NOUVELLES

Libye: peu de progrès sur les droits de l'homme, selon HRW

21/01/2014 06:58 EST | Actualisé 23/03/2014 05:12 EDT

La Libye n'est pas parvenue à faire des progrès sur le chapitre des droits de l'Homme, plus de deux ans après la chute du régime de Mouammar Kadhafi, a estimé Human Right Watch (HRW), dans son rapport annuel publié mardi.

"La Libye ne parvient pas à instaurer l'Etat de droit et à protéger les droits des citoyens, au moment où le pays sombre dans l'anarchie", a estimé l'organisation de défense des droits de l'Homme dans son chapitre consacré à la Libye.

HRW reconnaît que le gouvernement dispose de "capacité limitée à contenir les centaines de milices armées responsable d'abus en dehors de tout contrôle du gouvernement".

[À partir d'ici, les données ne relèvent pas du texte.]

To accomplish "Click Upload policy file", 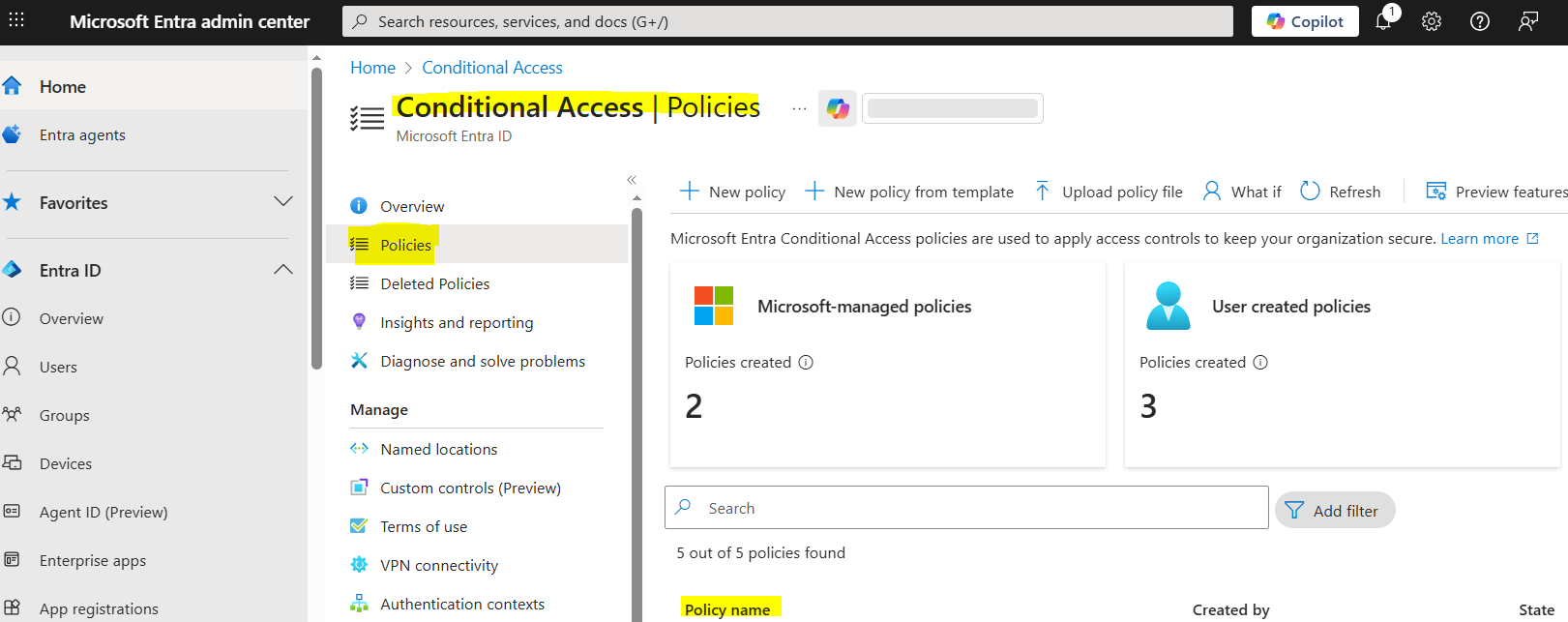I will click(x=1109, y=192).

L'organisation souligne toutefois que les autorités de transition sont en mesure de faire des progrès sur "les réformes des lois répressives qui violent les droits de l'Homme et entravent la transition démocratique dans le pays".

Ainsi, HRW a exhorté le gouvernement à amender des lois qui imposent la peine de mort, restreignent notamment la liberté d'expression et consacrent la discrimination contre les femmes.

L'organisation estime que "le code pénal impose également des peines sévères pour une série de crimes vaguement définis , comme "offense" envers un fonctionnaire ou "insultes" des autorités.

Elle dénonce par ailleurs des dizaines d'assassinats à Benghazi et Derna, dans l'est du pays, ayant visé des juges, des militantsactivistes politiques et des membres des forces de sécurité.

"Les autorités n'ont pas conclu des enquêtes sur les assassinats à motivation politique, les attaques contre des manifestants à Benghazi et à Tripoli, et contre les journalistes et les missions diplomatiques étrangères, évoquant le manque de ressources et de la situation de sécurité précaire", a-t-on ajouté de même source.

Au volet de la liberté d'expression, HRW a dénoncé des menaces et agressions contre des dizaines de journalistes principalement à Tripoli et à Benghazi.

Depuis la chute du régime de Mouammar Kadhafi, tué en octobre 2011, les autorités de transitions ont échoué à dissoudre des milices formées par les rebelles ayant combattu le régime Kadhafiste.

Ces milices aux diverses motivations font la loi dans le pays et sont accusées régulièrement de violations des droits de l'homme, torture, détentions arbitraires et exécutions extra-judiciaires.